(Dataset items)

=== Begin Enclosure ===

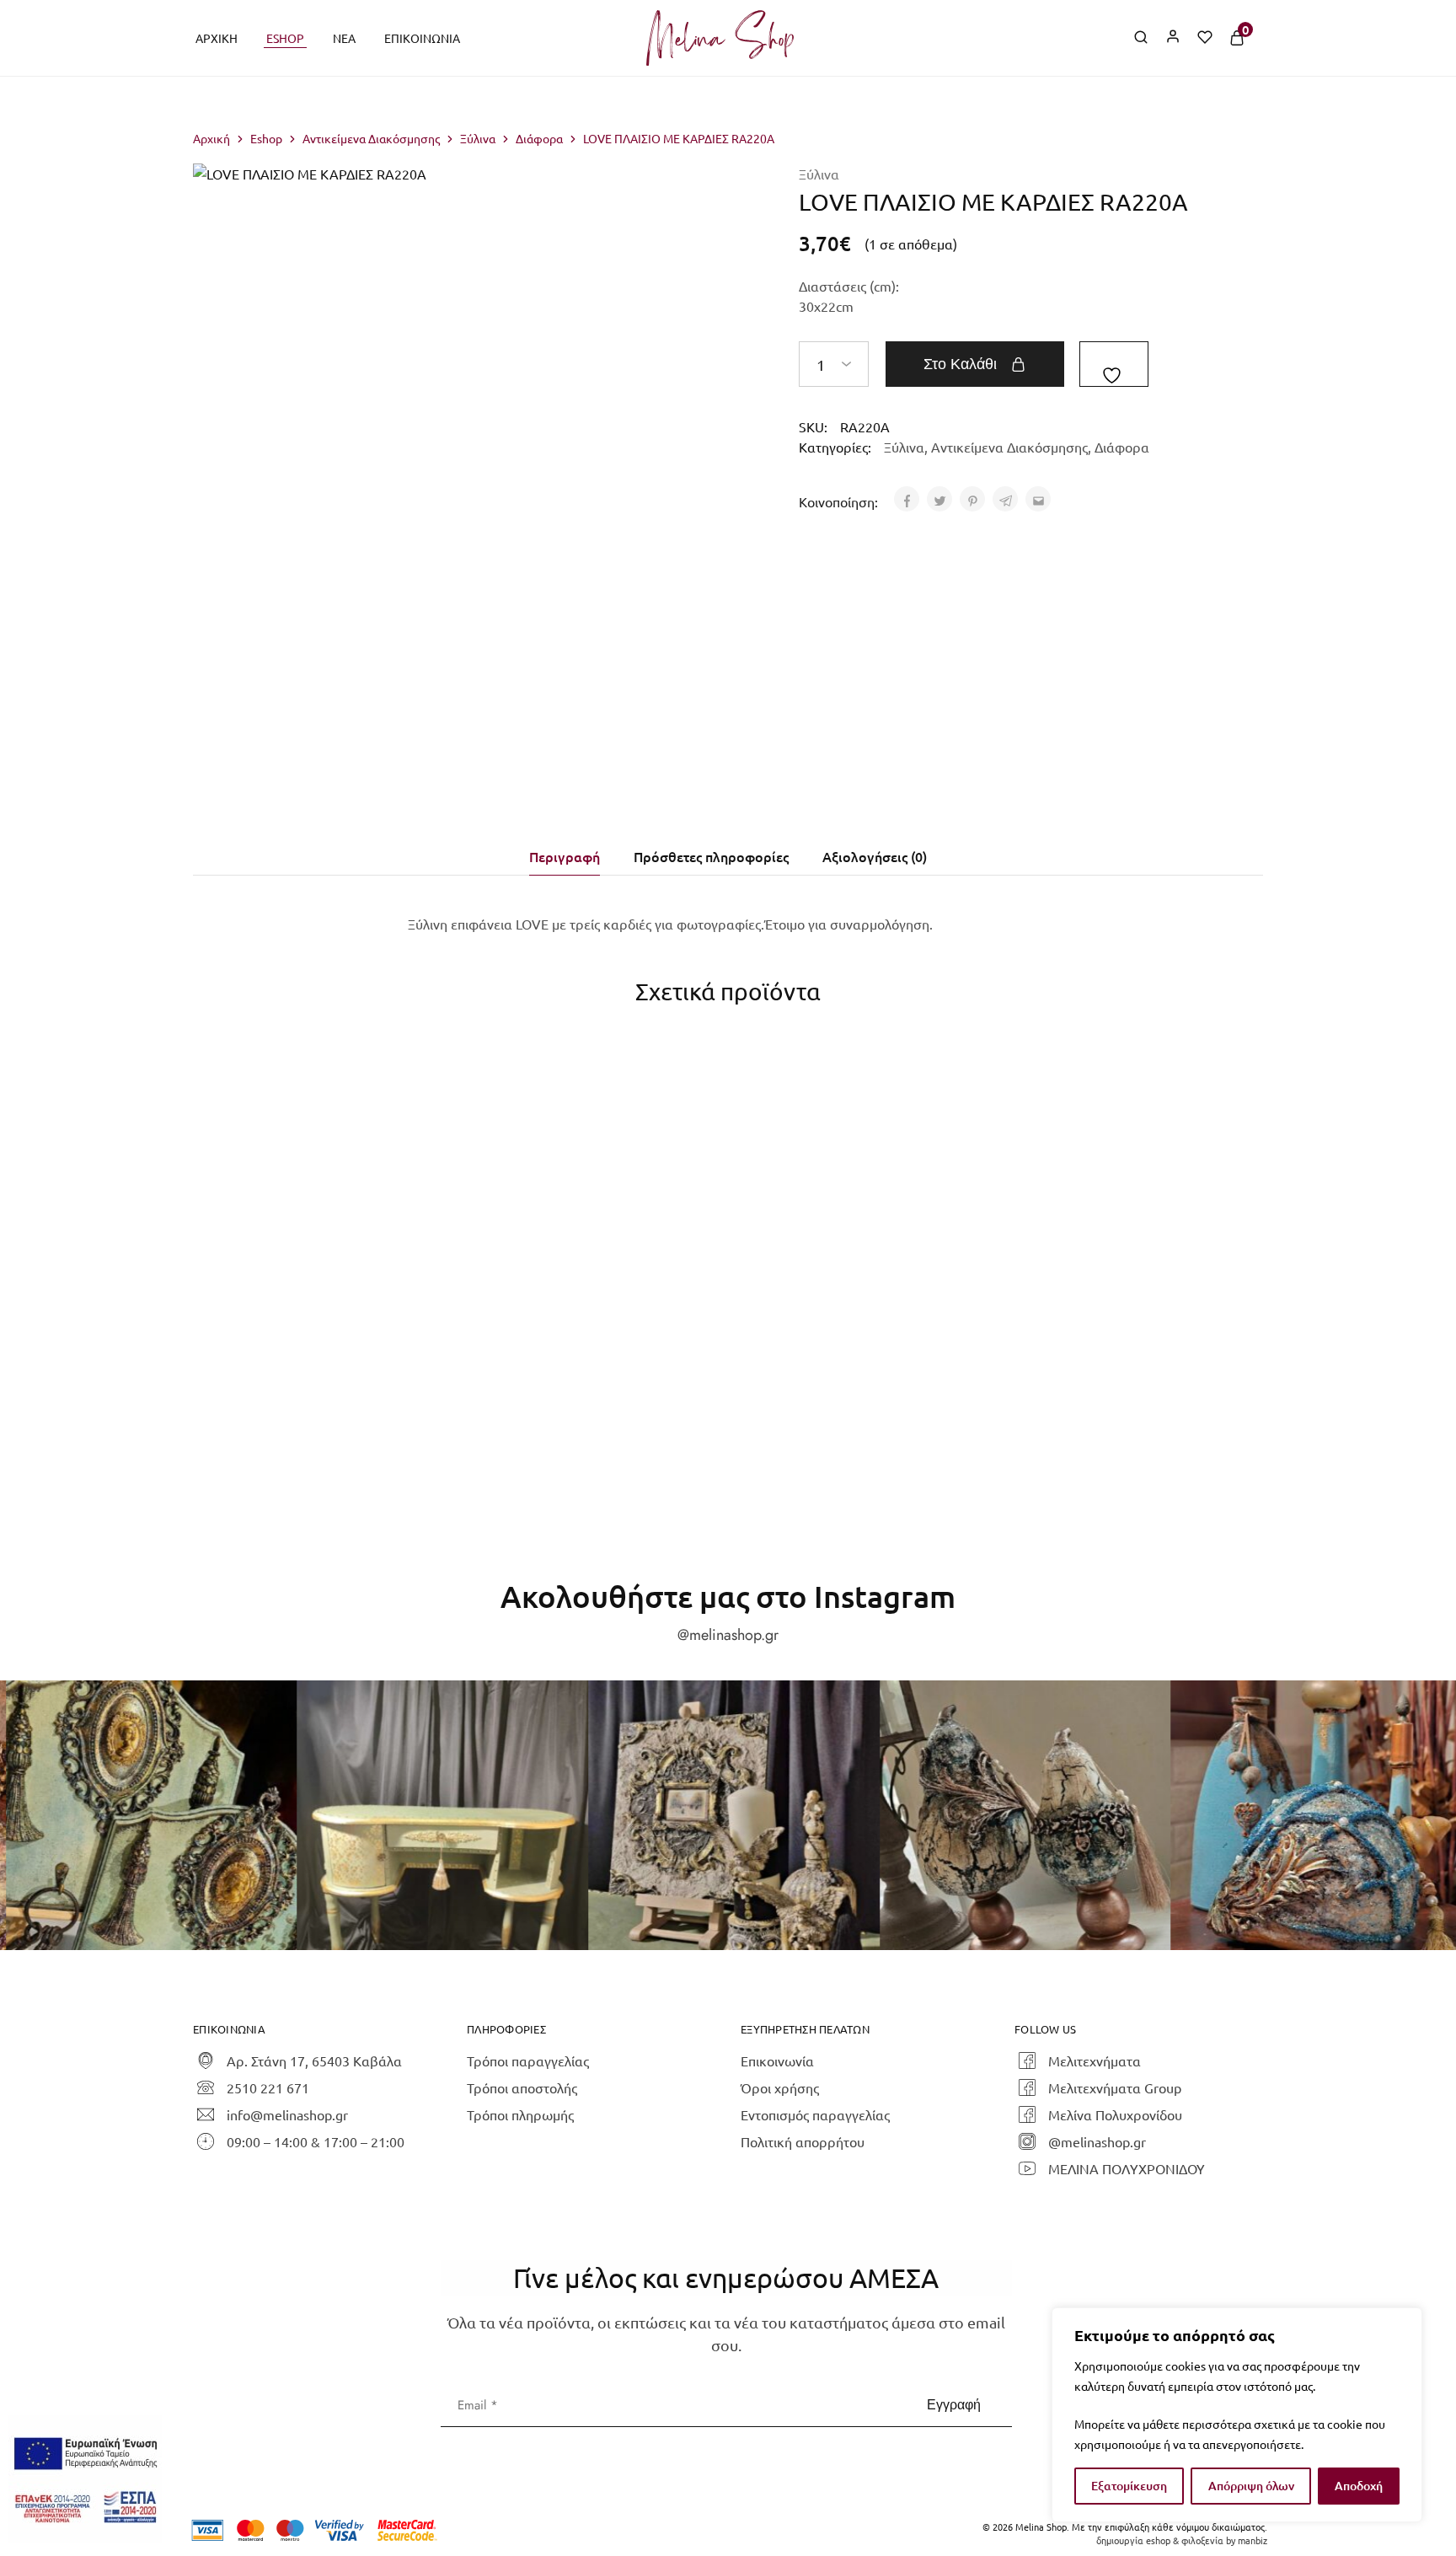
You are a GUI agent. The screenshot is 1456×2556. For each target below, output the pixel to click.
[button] (582, 1292)
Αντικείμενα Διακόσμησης (371, 138)
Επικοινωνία (777, 2060)
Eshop (285, 38)
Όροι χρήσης (780, 2087)
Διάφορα (539, 138)
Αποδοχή (1359, 2486)
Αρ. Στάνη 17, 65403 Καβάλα (314, 2060)
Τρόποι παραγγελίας (528, 2060)
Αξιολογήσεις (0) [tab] (874, 856)
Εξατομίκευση (1129, 2486)
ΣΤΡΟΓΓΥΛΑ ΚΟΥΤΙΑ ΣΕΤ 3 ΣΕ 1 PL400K (849, 1334)
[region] (1237, 2414)
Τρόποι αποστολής (522, 2087)
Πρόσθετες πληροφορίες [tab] (711, 856)
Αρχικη (216, 38)
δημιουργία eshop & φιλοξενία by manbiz (1181, 2540)
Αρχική (211, 138)
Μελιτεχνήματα (1094, 2060)
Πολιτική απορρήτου (802, 2141)
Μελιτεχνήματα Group (1114, 2087)
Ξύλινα (477, 138)
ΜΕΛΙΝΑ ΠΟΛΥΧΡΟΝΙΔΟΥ (1126, 2168)
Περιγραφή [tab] (564, 856)
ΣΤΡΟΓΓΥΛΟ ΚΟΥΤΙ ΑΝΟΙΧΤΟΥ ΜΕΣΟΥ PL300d (313, 1334)
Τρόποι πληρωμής (520, 2114)
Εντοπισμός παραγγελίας (815, 2114)
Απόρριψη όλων (1251, 2486)
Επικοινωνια (422, 38)
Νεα (344, 38)
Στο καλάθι (960, 364)
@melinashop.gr (728, 1635)
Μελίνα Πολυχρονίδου (1115, 2114)
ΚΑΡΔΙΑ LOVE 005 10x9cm (581, 1325)
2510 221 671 (268, 2087)
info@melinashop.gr (287, 2114)
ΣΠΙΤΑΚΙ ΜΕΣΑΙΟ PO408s (1116, 1325)
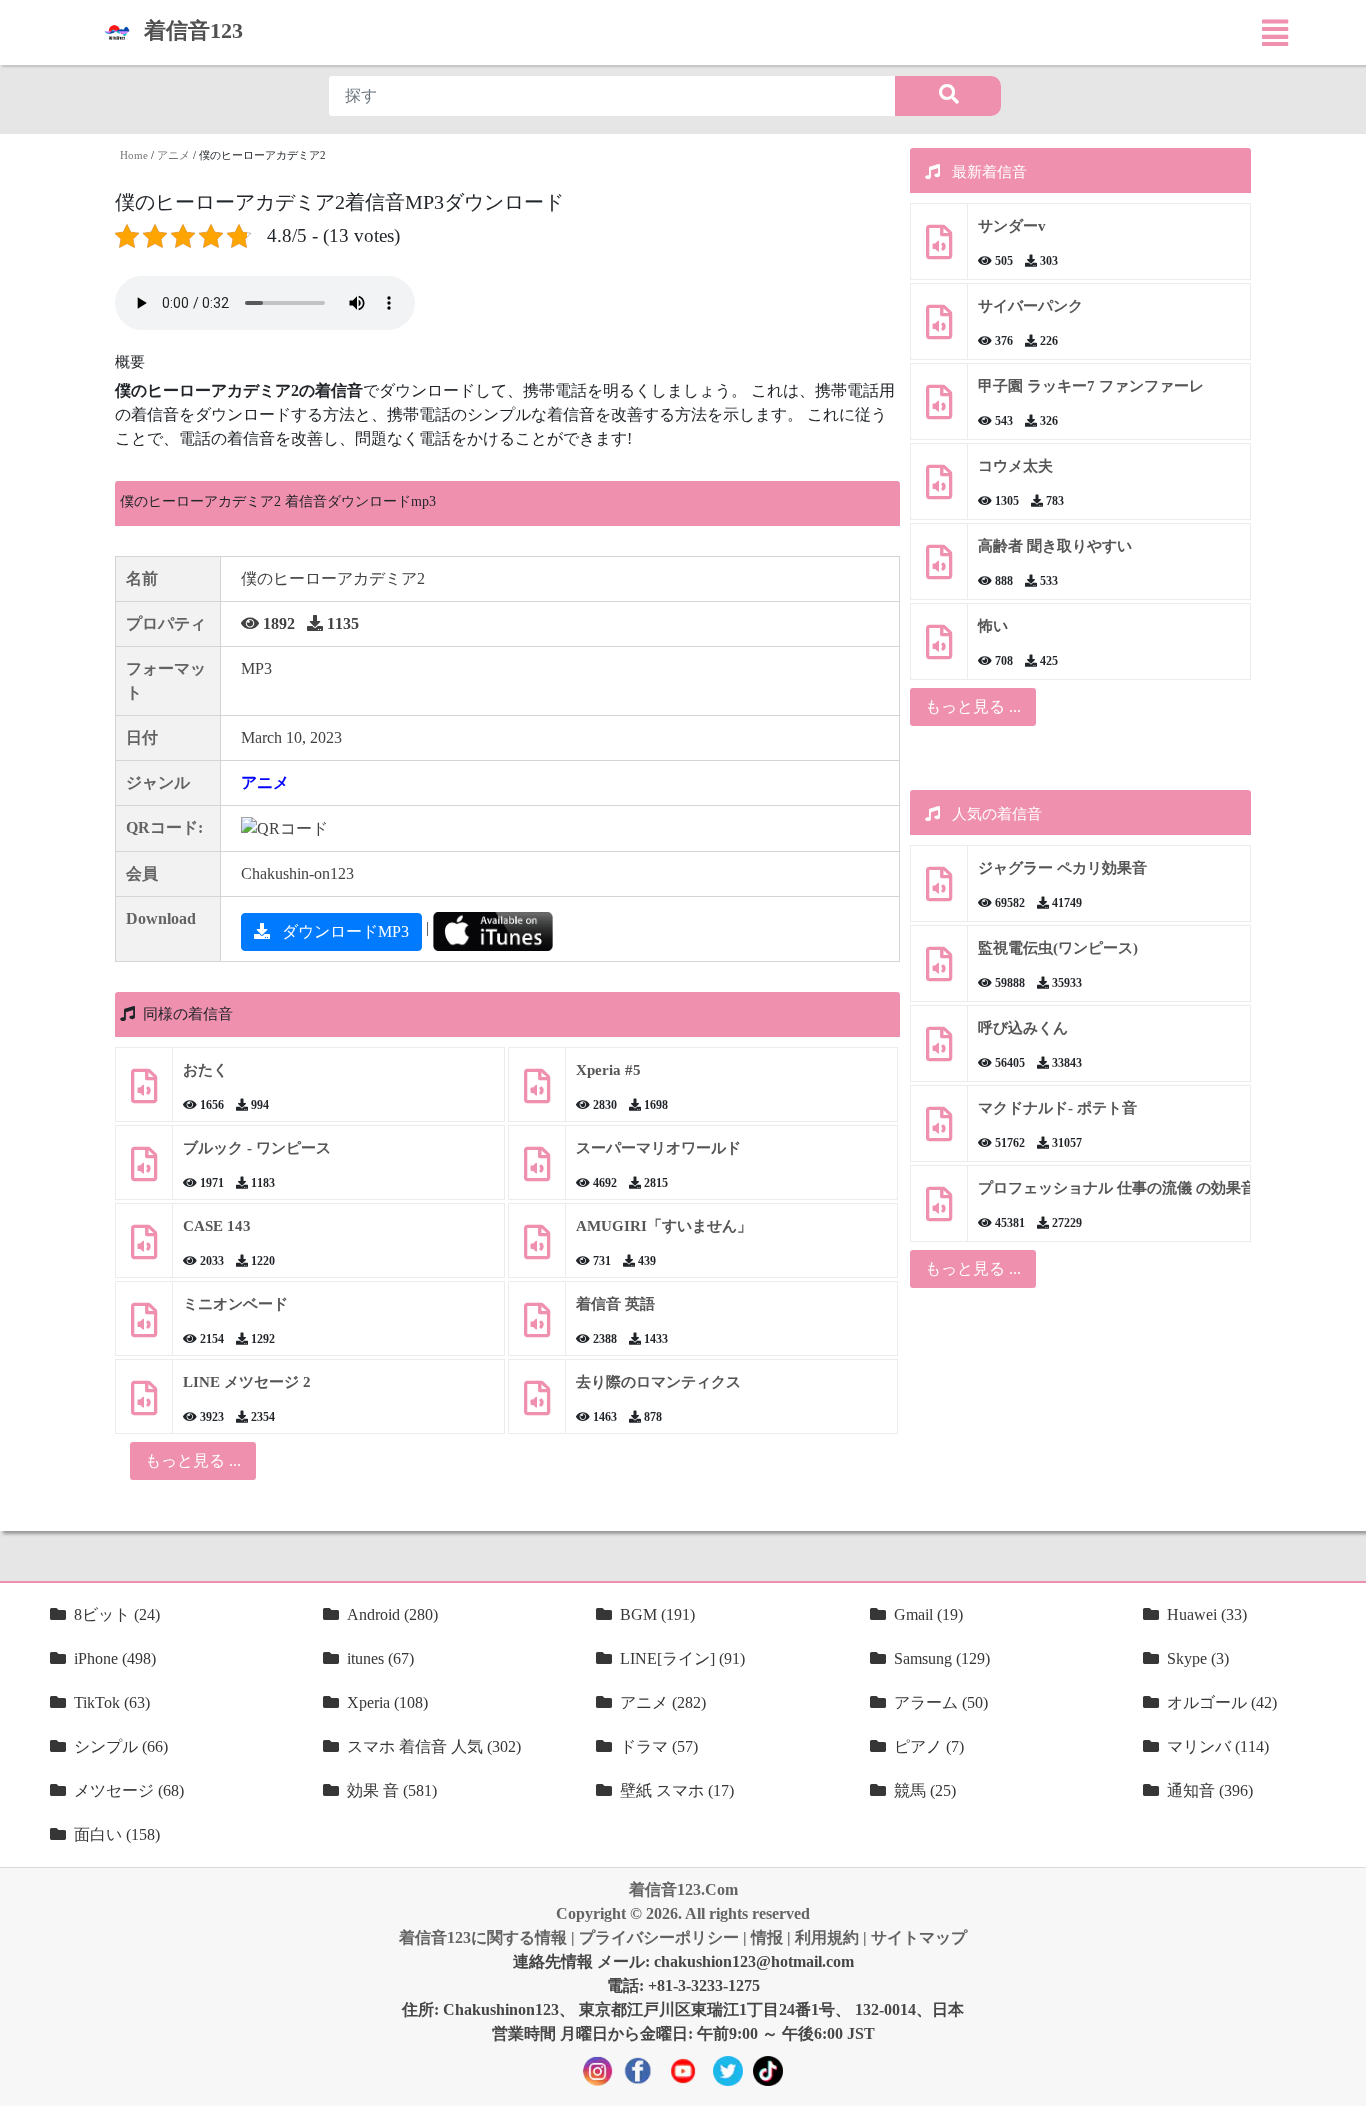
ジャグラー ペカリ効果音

=== End Enclosure ===

Assigned task:
Among the records above, only the lines between the line holding "Όροι χρήσης (780, 2087)" and the line holding "ΣΤΡΟΓΓΥΛΟ ΚΟΥΤΙ ΑΝΟΙΧΤΟΥ", inclusive, are to be output, exactly as written.

Answer for the task:
Όροι χρήσης (780, 2087)
Διάφορα (539, 138)
Αποδοχή (1359, 2486)
Αρ. Στάνη 17, 65403 Καβάλα (314, 2060)
Τρόποι παραγγελίας (528, 2060)
Αξιολογήσεις (0) [tab] (874, 856)
Εξατομίκευση (1129, 2486)
ΣΤΡΟΓΓΥΛΑ ΚΟΥΤΙΑ ΣΕΤ 3 ΣΕ 1 PL400K (849, 1334)
[region] (1237, 2414)
Τρόποι αποστολής (522, 2087)
Πρόσθετες πληροφορίες [tab] (711, 856)
Αρχικη (216, 38)
δημιουργία eshop & φιλοξενία by manbiz (1181, 2540)
Αρχική (211, 138)
Μελιτεχνήματα (1094, 2060)
Πολιτική απορρήτου (802, 2141)
Μελιτεχνήματα Group (1114, 2087)
Ξύλινα (477, 138)
ΜΕΛΙΝΑ ΠΟΛΥΧΡΟΝΙΔΟΥ (1126, 2168)
Περιγραφή [tab] (564, 856)
ΣΤΡΟΓΓΥΛΟ ΚΟΥΤΙ ΑΝΟΙΧΤΟΥ ΜΕΣΟΥ PL300d (313, 1334)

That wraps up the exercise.